彼の瞳がわずかに揺れたが、ほとんど迷うことなく私の要求を受け入れた。

「わかった、できるよ。これからは夏野美穂だけに尽くす。もう他の女性とは絶対に曖昧な関係を持たない」

私は冷淡な目で吉田俊夫を一瞥し、「今日の言葉を忘れないで。もし夏野美穂を裏切るようなことがあれば、絶対に許さないわよ」と冷たく言い放ち、彼の前を通り過ぎ、大股でその場を去った。

正直、男の約束なんて十中八九は嘘だ。でも、もし私だったら、吉田俊夫に二度目のチャンスなんて与えない。それでも、夏野美穂が吉田俊夫を本当に好きであることは知っていたし、今この場で何の証拠もなく彼の二股を暴いてしまえば、かえって状況を悪化させるだけだ。

それに、どこかで期待している自分もいた。吉田俊夫が私の言葉を真剣に受け止め、これからは夏野美穂一筋になってくれることを。私は本当に、夏野美穂が彼と幸せになり、結婚して家庭を築いてほしいと思っていた。

席に戻って数分後、ようやく吉田俊夫も戻ってきた。彼がわざと時間をずらして戻ってきたことはわかっていた。
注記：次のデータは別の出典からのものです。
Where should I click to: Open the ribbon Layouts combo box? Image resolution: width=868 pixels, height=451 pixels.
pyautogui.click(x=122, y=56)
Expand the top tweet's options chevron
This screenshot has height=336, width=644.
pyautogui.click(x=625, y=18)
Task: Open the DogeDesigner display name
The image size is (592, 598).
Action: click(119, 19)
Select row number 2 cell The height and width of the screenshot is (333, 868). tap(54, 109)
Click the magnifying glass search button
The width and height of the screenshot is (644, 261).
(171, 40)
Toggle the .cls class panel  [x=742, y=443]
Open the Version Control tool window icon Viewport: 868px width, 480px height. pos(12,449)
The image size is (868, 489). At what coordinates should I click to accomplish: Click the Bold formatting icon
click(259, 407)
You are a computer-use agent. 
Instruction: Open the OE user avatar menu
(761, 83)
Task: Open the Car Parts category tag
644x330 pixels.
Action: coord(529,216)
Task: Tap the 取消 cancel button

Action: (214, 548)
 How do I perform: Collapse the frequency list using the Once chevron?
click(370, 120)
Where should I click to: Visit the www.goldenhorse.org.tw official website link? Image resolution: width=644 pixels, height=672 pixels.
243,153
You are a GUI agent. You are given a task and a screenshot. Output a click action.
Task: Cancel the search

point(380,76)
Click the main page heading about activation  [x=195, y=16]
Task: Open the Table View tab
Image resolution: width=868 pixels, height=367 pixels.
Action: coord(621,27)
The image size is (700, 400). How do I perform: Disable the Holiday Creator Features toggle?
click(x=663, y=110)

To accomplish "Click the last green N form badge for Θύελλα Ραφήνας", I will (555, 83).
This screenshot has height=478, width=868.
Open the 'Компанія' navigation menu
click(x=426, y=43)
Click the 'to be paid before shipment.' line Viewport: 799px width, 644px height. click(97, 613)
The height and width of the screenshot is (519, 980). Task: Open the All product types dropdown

「吉田俊夫、トイレに行くだけでどうしてそんなに時間がかかったの?」

吉田俊夫が席に戻ると、夏野美穂は嬉しそうに彼にくっつきながら、小さく唇を尖らせて不満そうに言った。その目には少しの責める気持ちも感じられた。

「お腹の調子が悪くてね、トイレに少し長居してしまったんだ。心配させてごめんよ」

吉田俊夫は言い訳しながら、心配そうにこちらを一瞥した。私が何も言わなかったことで、彼はほっとしたようだった。

「お腹の調子が悪いの?どうして早く言わなかったの?大丈夫?病院に行かなくていいの?」

それを聞いて、夏野美穂は心配そうに、すぐに吉田俊夫に寄り添い、彼の健康を気遣った。

「大丈夫、大丈夫。家に帰って薬を飲めば治るから、そんなに心配しないで」

吉田俊夫は少し不自然な表情を浮かべ、夏野美穂にそう答えた。

彼が嘘をついていることは明らかだったので、私は内心で彼を軽蔑していた。別の女性と曖昧な電話をしながら、今度は体調不良を装って夏野美穂の同情を引こうとしているなんて。

私は手元の水を一口飲み、彼を暴露したい衝動を抑えた。